The expected output is the data itself, duplicated in full.

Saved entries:
##########
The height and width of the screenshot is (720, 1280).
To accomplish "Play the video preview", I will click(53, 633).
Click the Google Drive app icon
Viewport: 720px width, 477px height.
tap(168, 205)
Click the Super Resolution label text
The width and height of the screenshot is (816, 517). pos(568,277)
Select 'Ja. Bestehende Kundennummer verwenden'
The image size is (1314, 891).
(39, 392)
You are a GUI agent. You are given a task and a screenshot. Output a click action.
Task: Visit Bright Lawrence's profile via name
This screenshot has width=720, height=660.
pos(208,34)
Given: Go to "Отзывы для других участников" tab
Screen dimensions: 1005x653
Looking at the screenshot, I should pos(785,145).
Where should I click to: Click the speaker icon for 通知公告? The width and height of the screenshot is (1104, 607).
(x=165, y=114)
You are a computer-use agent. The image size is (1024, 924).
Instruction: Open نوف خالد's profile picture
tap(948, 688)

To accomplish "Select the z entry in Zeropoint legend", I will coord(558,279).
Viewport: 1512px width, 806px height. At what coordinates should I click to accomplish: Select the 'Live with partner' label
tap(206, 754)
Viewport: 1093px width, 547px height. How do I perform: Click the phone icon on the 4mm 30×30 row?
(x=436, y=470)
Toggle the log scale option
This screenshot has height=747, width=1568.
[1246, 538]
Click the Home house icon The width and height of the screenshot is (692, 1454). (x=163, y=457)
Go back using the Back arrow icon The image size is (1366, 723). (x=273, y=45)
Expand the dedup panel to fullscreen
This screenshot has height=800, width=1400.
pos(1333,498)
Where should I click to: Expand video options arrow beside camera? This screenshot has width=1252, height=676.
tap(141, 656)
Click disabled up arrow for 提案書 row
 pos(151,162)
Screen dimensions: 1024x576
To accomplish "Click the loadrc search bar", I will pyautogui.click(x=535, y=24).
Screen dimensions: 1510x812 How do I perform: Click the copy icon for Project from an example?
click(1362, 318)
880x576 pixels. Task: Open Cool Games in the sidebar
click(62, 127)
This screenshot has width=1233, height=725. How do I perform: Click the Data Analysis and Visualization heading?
##########
_Answer to this exercise_:
The height and width of the screenshot is (720, 1280).
To accomplish "Play the video preview", I will click(53, 633).
Click the Google Drive app icon
Viewport: 720px width, 477px height.
tap(168, 205)
Click the Super Resolution label text
The width and height of the screenshot is (816, 517). pos(568,277)
Select 'Ja. Bestehende Kundennummer verwenden'
The image size is (1314, 891).
(39, 392)
You are a GUI agent. You are given a task and a screenshot. Output a click action.
Task: Visit Bright Lawrence's profile via name
This screenshot has width=720, height=660.
pos(208,34)
Given: Go to "Отзывы для других участников" tab
Screen dimensions: 1005x653
Looking at the screenshot, I should pos(785,145).
Where should I click to: Click the speaker icon for 通知公告? The width and height of the screenshot is (1104, 607).
(x=165, y=114)
You are a computer-use agent. The image size is (1024, 924).
Instruction: Open نوف خالد's profile picture
tap(948, 688)

To accomplish "Select the z entry in Zeropoint legend", I will coord(558,279).
Viewport: 1512px width, 806px height. At what coordinates should I click to accomplish: Select the 'Live with partner' label
tap(206, 754)
Viewport: 1093px width, 547px height. How do I perform: Click the phone icon on the 4mm 30×30 row?
(x=436, y=470)
Toggle the log scale option
This screenshot has height=747, width=1568.
[1246, 538]
Click the Home house icon The width and height of the screenshot is (692, 1454). (x=163, y=457)
Go back using the Back arrow icon The image size is (1366, 723). (x=273, y=45)
Expand the dedup panel to fullscreen
This screenshot has height=800, width=1400.
pos(1333,498)
Where should I click to: Expand video options arrow beside camera? This screenshot has width=1252, height=676.
tap(141, 656)
Click disabled up arrow for 提案書 row
 pos(151,162)
Screen dimensions: 1024x576
To accomplish "Click the loadrc search bar", I will pyautogui.click(x=535, y=24).
Screen dimensions: 1510x812 How do I perform: Click the copy icon for Project from an example?
click(1362, 318)
880x576 pixels. Task: Open Cool Games in the sidebar
click(62, 127)
This screenshot has width=1233, height=725. How do I perform: Click the Data Analysis and Visualization heading?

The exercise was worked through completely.